Last night my husband and I went to see The Maze Runner movie. I'd read about thirty pages of the YA bestseller sitting in Barnes and Noble and really liked the writing, but had little concept of the plot. Both book and movie start with a boy who has no memory of his past life and no idea what's going on, leaving the equally-clueless audience to figure out the strange world with him. It's rare to leave us that ignorant (usually the first few minutes give you enough to guess time period and genre), but it worked really well.
"The Maze Runner" is about a boy who wakes up in a janky elevator with no memory. Doors open and a bunch of other boys his age welcome him into their cement-walled agricultural community where everyone seems to get along peaceably as long as no one leaves the Glade.
Every morning a door opens in their hundred-yard-high prison onto a maze full of dangers, closing again each night when terrible-sounding creatures stalk the maze and kill anyone still out in it. Finding a way through the maze is their only way to get out, but none of the boys know or remember what's out there and here in the Glade everything is provided for them month after month via the elevator, which also brings a new boy every time.
But when Thomas (as he comes to be known) arrives, things begin to change, both in the maze and in the Glade.
As far as leaving the audience guessing, this movie did a better job than any I've seen before. I usually have 3-5 guesses of how the ending will turn out, but I had no idea how everything was going to connect and make sense. Even knowing that this was dystopian fiction gave me no hints. The film kept me guessing along with the characters: anything could be out there, anyone could be sending the boys to the Glade one by one, anything could be the reason for the horrifying monsters' attacks...
The pace of discovery was perfect. A new clue would surface, sending them on some daring escapade which would unearth another clue. The plot was driven by a mix of intrepid characters and world-falling-apart circumstances beyond their control. It was a perfect blend, and when you consider that this is a book-to-movie adaptation, I'm even more impressed with how well they paced the reveals.
When I read The Finisher by David Baldacci, it raised an equal number of questions--many of the same questions, actually. (Who put all the Wugs in the village and why? What was out there beyond the Quag and was there a way through? What was behind the monsters' strangely targeted attacks?) With fantastic writing, pacing, and character development, we follow Vega as she overcomes struggles with her fellow Wugs and finds a way through the Quag...
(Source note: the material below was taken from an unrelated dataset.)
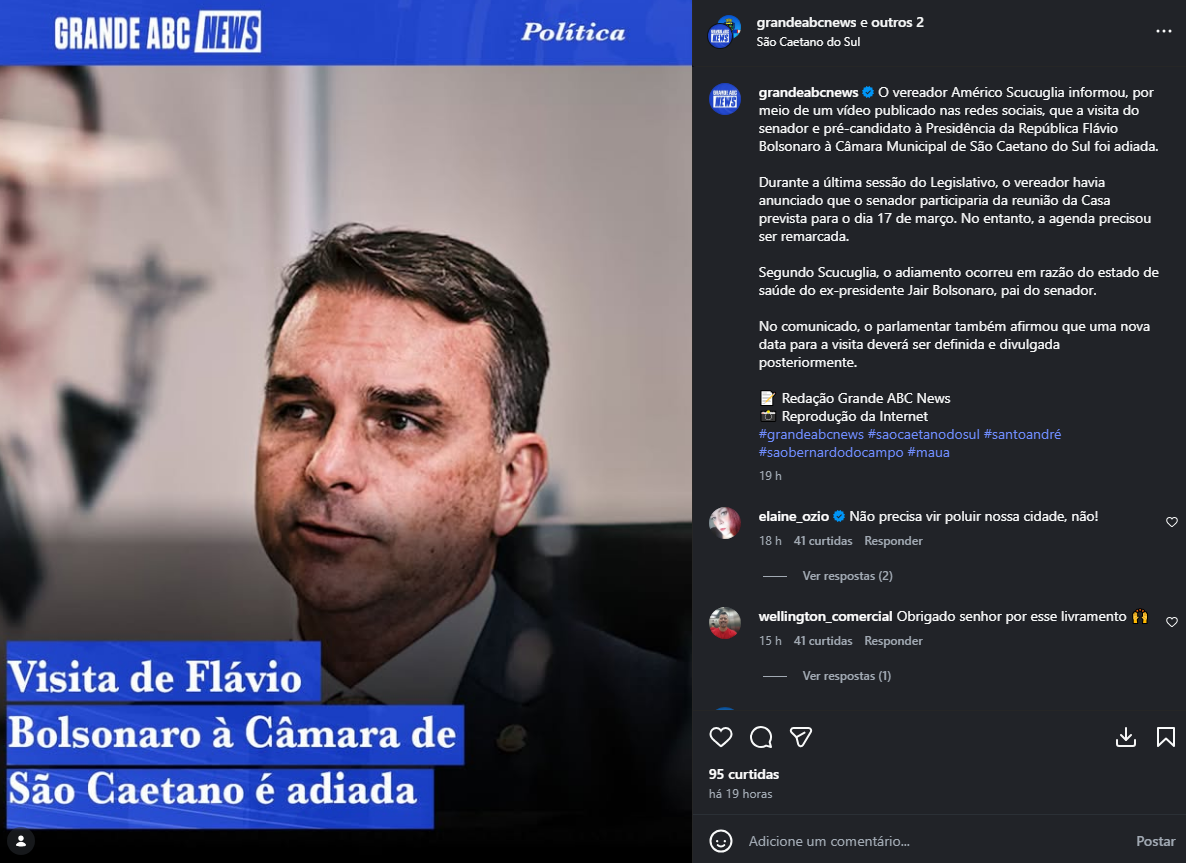Like elaine_ozio's comment with heart
The width and height of the screenshot is (1186, 863).
1172,522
And that's it. The Finisher wraps up with zero explanation. There are no answers. We don't know who put the Wugs in the village or why; we don't know what's beyond the Quag (the book ends with her flying away into the sunset); we don't know anything about the monsters except that they have mysterious connections with several Wugs; and the magic power and strange visions Vega gets that help her ultimately escape the village are never explained. It was the most well-written pointless book I've ever read, which is why it earned only one ☻ from me in my Book Reviews.
"The Maze Runner" doesn't do that. We learn who put the boys were in the Glade and part of the reason why; we learn some of what is beyond the maze, as well as whether or not there's actually a way out. But we're also shown enough to know that not everything we've been told is true.
Being a series, it does leave some questions open at the end of the movie, perhaps more questions than normal. My husband came away wanting more of an explanation, but I have a feeling that telling us any more would allow us to figure out the next mystery too easily.
As to the rest of the movie, the sets were gorgeous. The Glade and the maze were alive with personality. The Glade had a lived-in, boyish feel and the maze looked like the Labyrinth from Greek myth would if rebuilt by futuristic minds: classic stone and ivy with moving parts and modern shapes. It added to the mystery and the sense of, "Where the heck is this?"
I was impressed with all the boys' acting. This wasn't protagonist-and-vague-background-characters; each of the secondary characters had significant speaking parts and an important role in the plot only they could fill. Four of them had significant character development.
I was also impressed they maintained racial diversity among the boys, something we're finally seeing more and more in YA movies like this.
Final conclusion: go see it. Then see it again, because like "The Prestige," once you know what happens you'll have to watch it again to catch everything. But that first time, let yourself be confused. Let yourself slowly uncover the mysteries alongside the characters and enjoy.
Post script: There are no jump scenes (despite the times you think there will be!). I'm the girl who still screams aloud at all three of the jump scenes in "Finding Nemo," so if I tell you this movie is safe, you can believe me.